Skipping all pictures, print exactly the lines below from the one with "At what coordinates" through the final line.

Input records
- - - - -
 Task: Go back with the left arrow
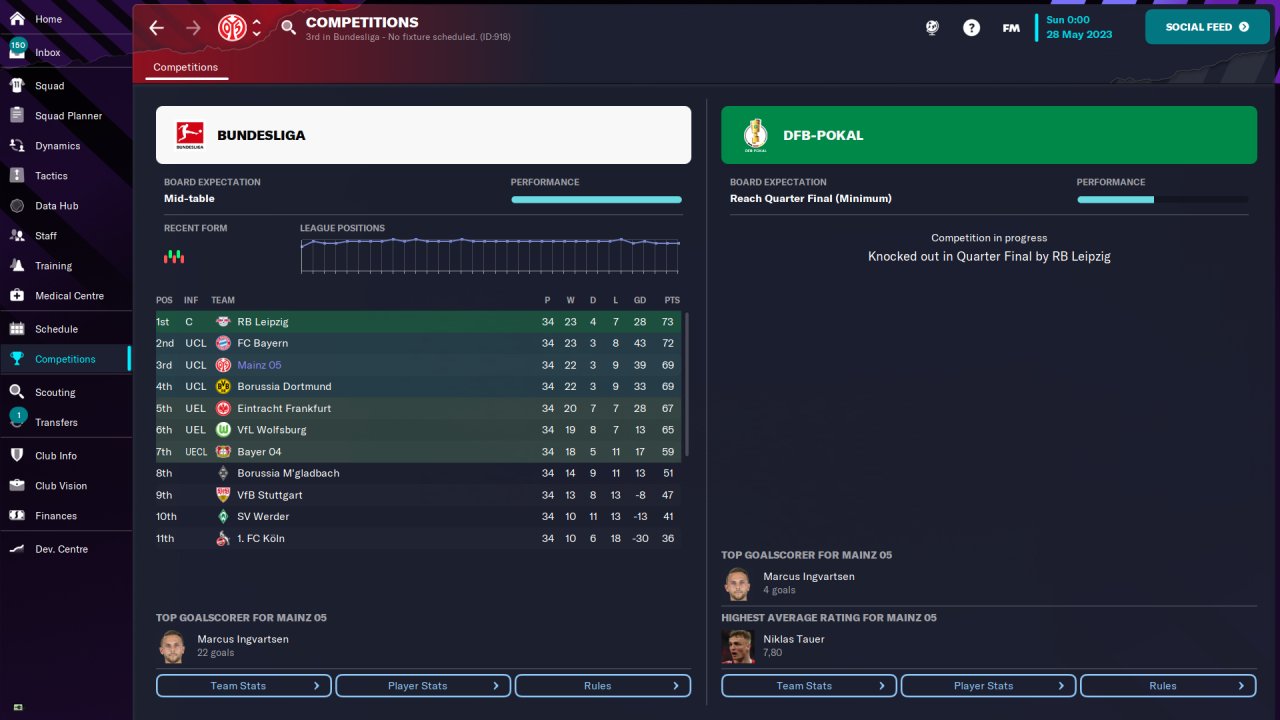156,28
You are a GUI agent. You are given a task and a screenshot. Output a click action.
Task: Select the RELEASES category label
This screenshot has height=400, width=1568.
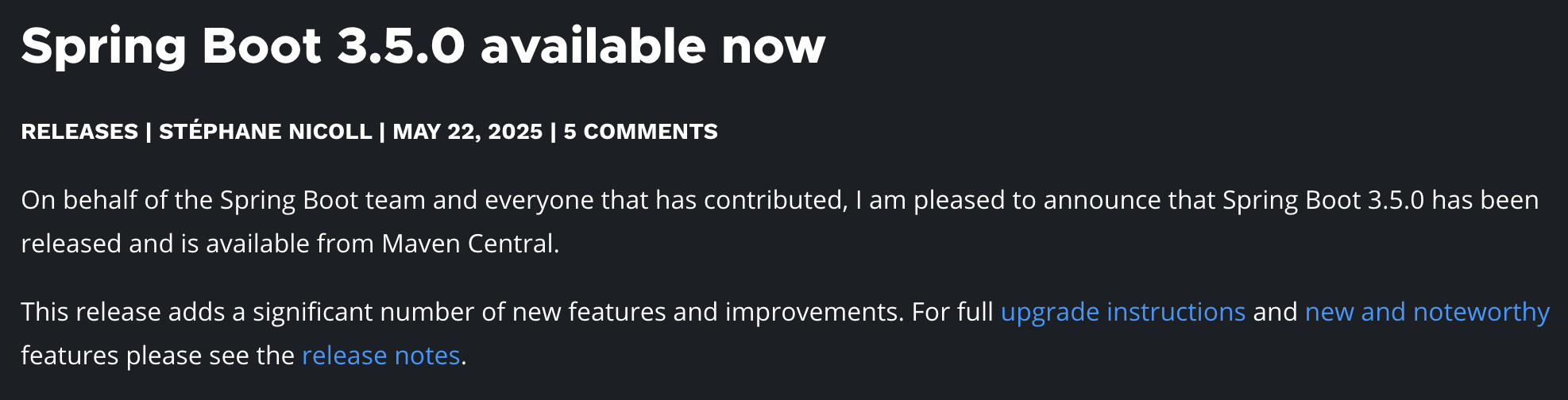pos(79,132)
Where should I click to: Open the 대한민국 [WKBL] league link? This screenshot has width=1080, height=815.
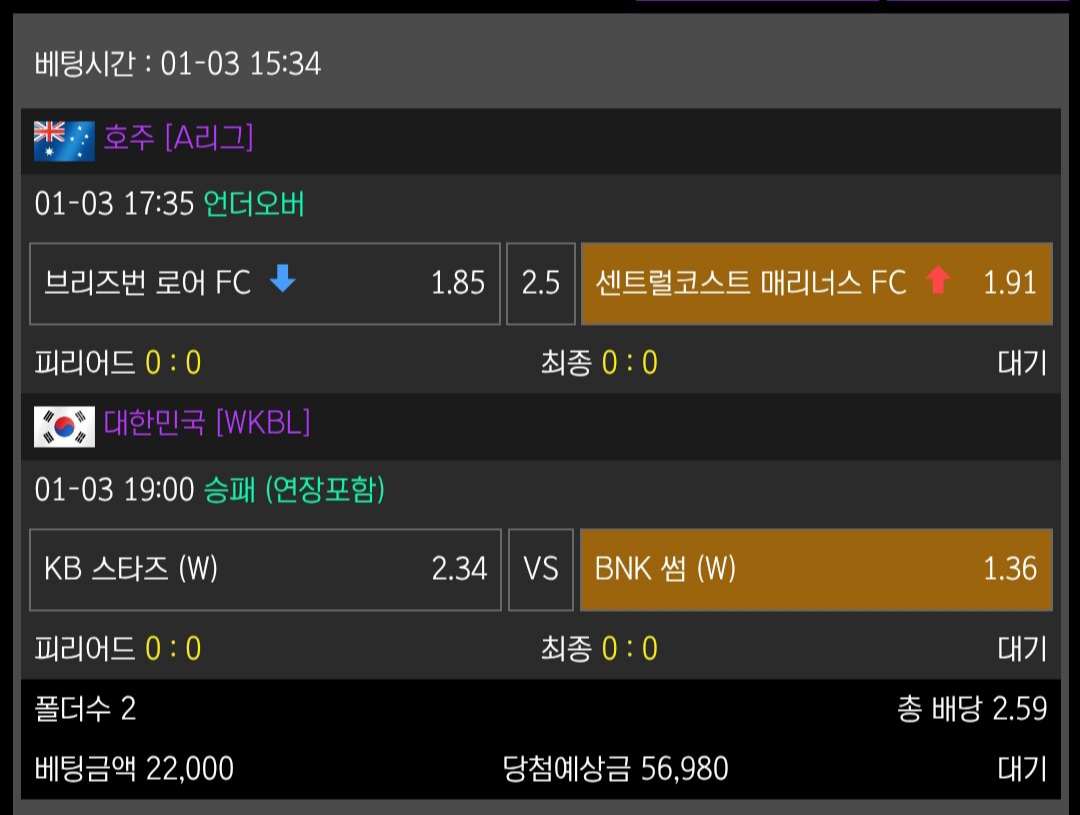[x=207, y=423]
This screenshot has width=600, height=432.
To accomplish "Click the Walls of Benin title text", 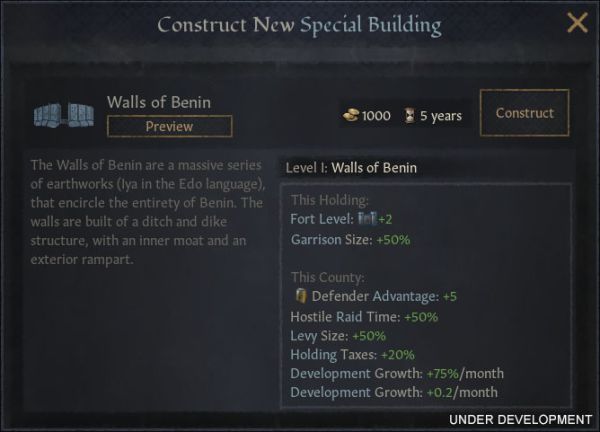I will coord(159,102).
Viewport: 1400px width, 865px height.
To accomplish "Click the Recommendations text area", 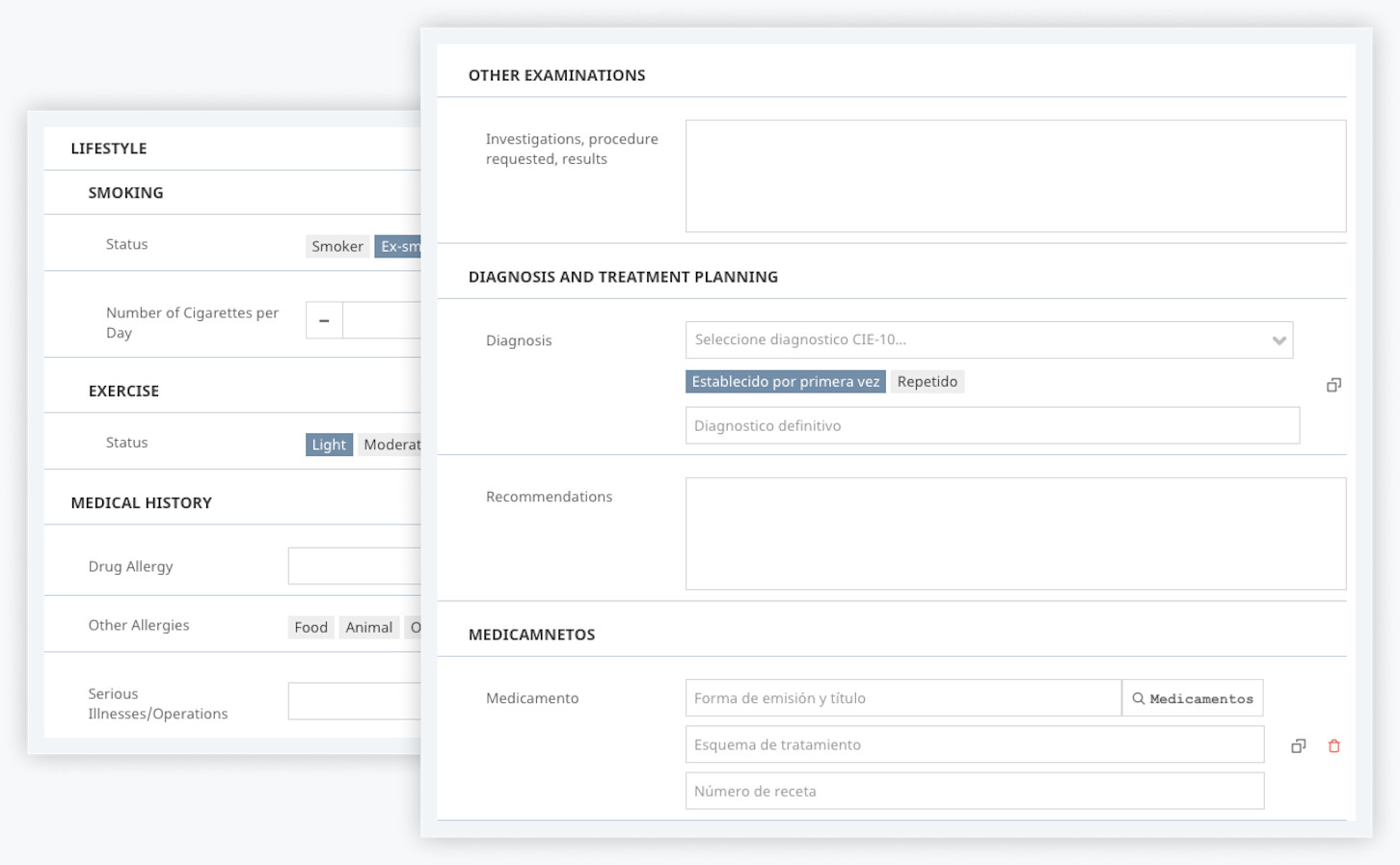I will (1015, 533).
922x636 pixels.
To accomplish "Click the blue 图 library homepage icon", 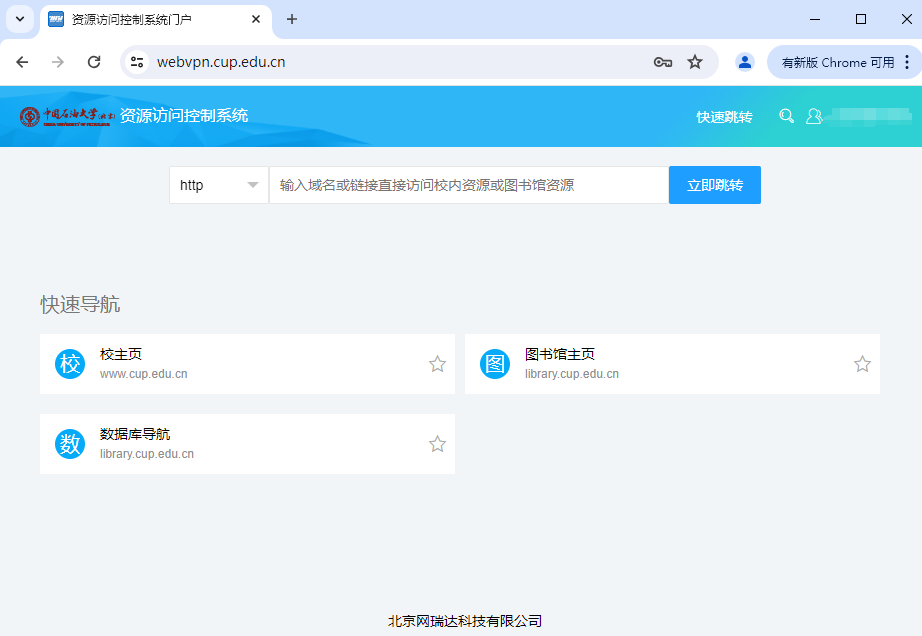I will coord(495,364).
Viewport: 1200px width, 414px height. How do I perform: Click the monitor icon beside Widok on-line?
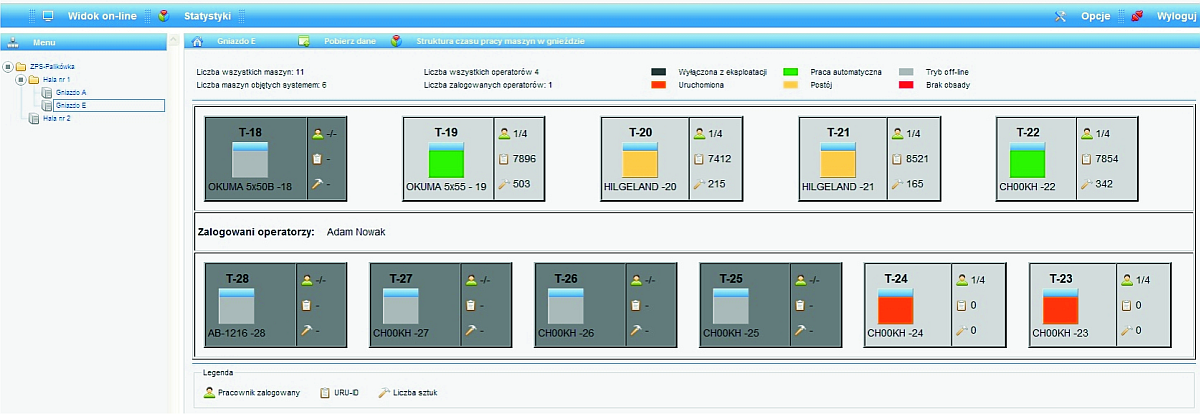(47, 17)
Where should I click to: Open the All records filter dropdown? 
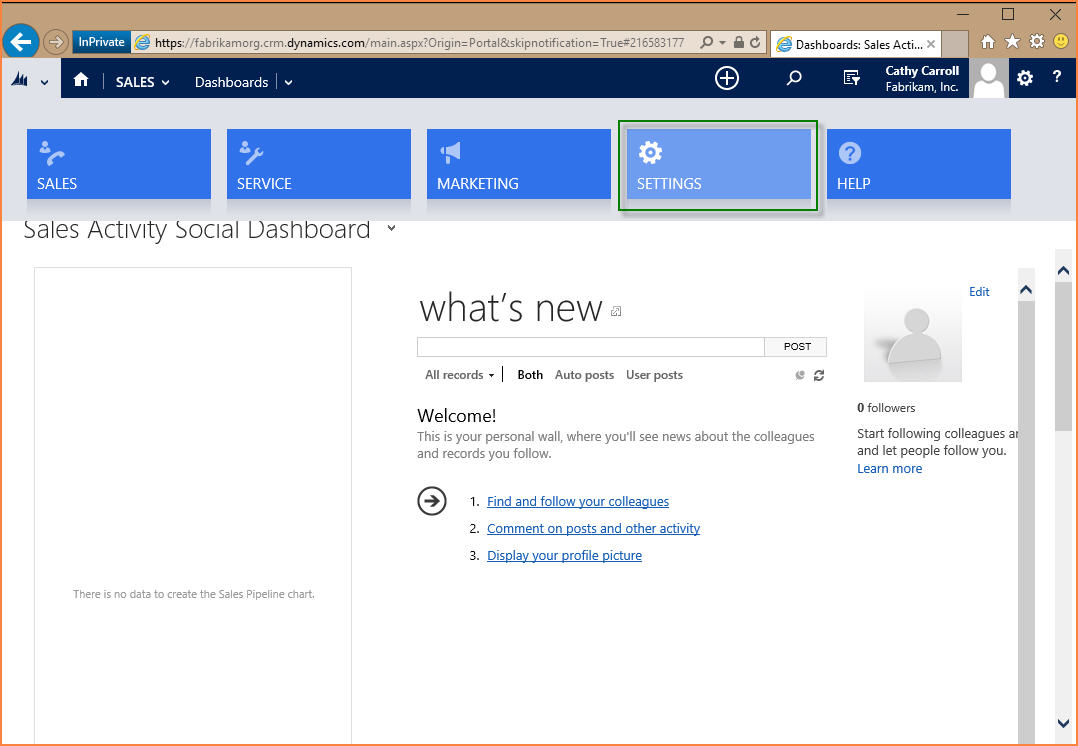459,375
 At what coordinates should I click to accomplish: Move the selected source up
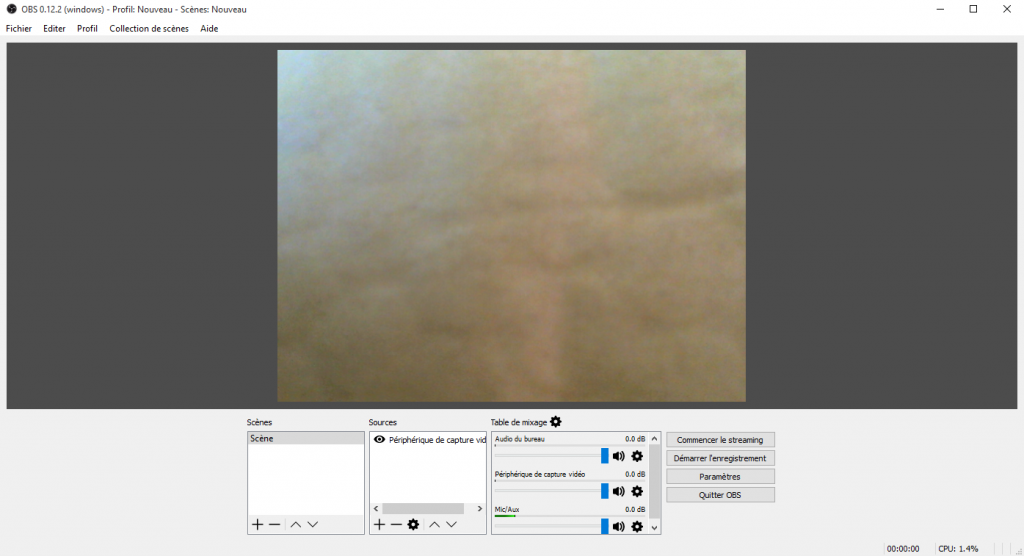[434, 525]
- - - - -
Result of the exercise
 At what coordinates should I click to accomplish: Move the selected source up
[434, 525]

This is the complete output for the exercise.